For me Morse was a relief from both the macho American and the overbearing Brit. It was a relief to be his companion on the way to a murder.  And to the calm and sophisticated way he routed out historical evidence of the criminal. I have since enjoyed TV with these attitude.



Profile photo of Richard C. Kagan Richard C. Kagan

Characterizations: been there, well written


  1. I was a big Jeremy Brett fan on PBS.

  2. Khati Hendry says:

    Going outside Hollywood for shows is generally good advice. I hear you about how unwatchable most TV is. I spent many years without a TV—my entire twenties for sure—and have missed many popular cultural references as a result. Maybe I should seek out Inspector Morse though.

  3. Suzy says:

    When I read your title, I immediately thought of the show Burke’s Law, which was on from 1963-66, where Burke was a millionaire in the LAPD who traveled around solving crimes in a Rolls Royce. I loved that show! Much more recently I watched Inspector Morse, but I have to say I never noticed what kind of car he had.

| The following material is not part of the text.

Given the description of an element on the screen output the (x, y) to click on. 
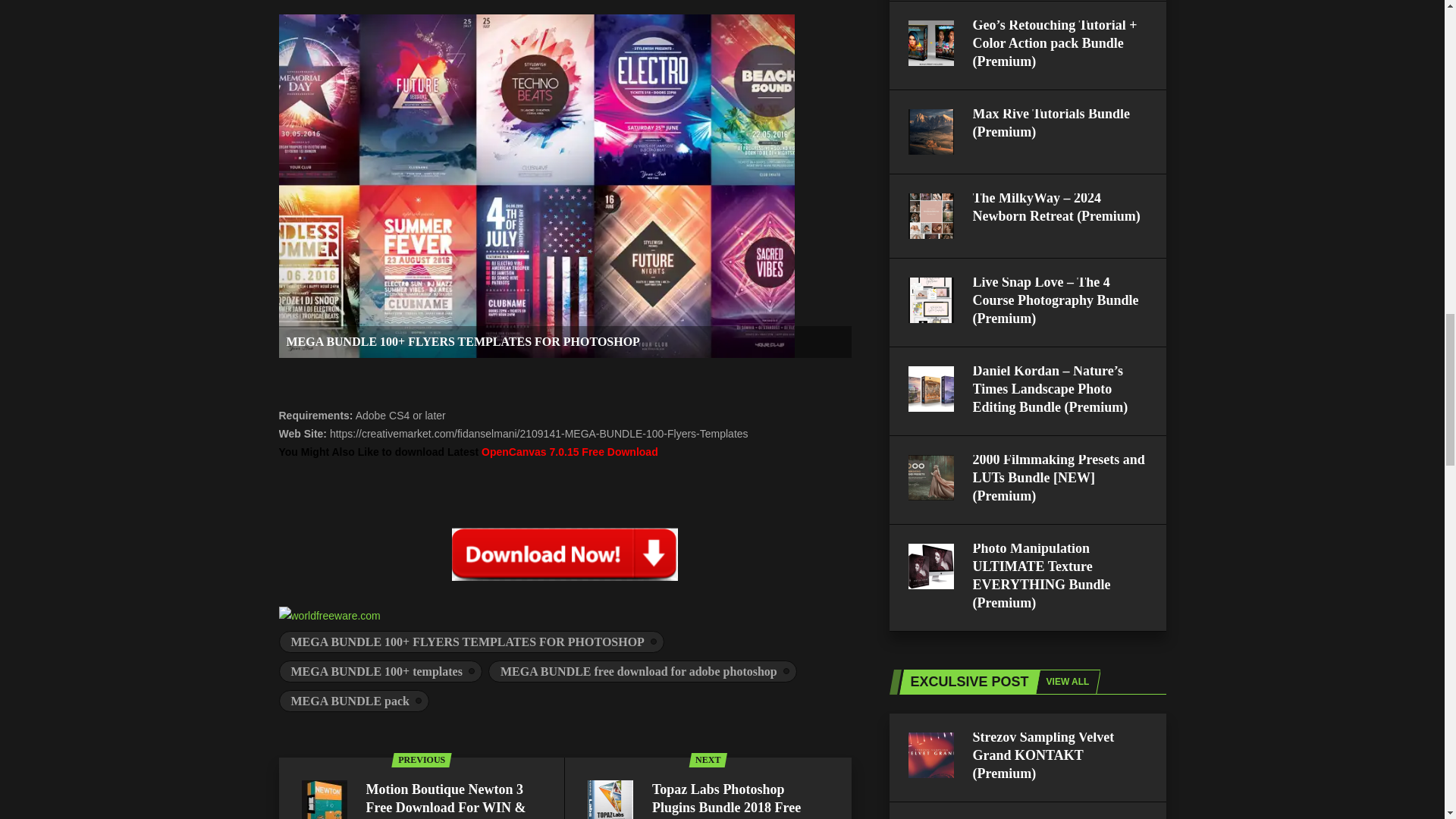
MEGA BUNDLE free download for adobe photoshop (641, 671)
MEGA BUNDLE pack (354, 700)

  4. As always I enjoyed your story Richard..
    Sorry I haven’t heard of Inspector Morse, but I do remember enjoying The Saint and having a big crush on the suave Roger Moore!

  5. Jim Willis says:

    Thanks, Richard, for the nod to PBS and a couple of its better series. I’ll have to pay more attention to those two that you discuss. There is so much to choose from on PBS, and I found myself most interested over the past few years in Shetland and Last Tango in Halifax. I agree about the difference between British and American TV producers in not fearing depicting real-life characters who maybe have a paunch or stoop or wrinkles. I have found Derek Jacobi, Stellan Skarsgard, and Nicola Walker especially engaging.

  6. Laurie Levy says:

    I loved Inspector Morse for all of the reasons you shared.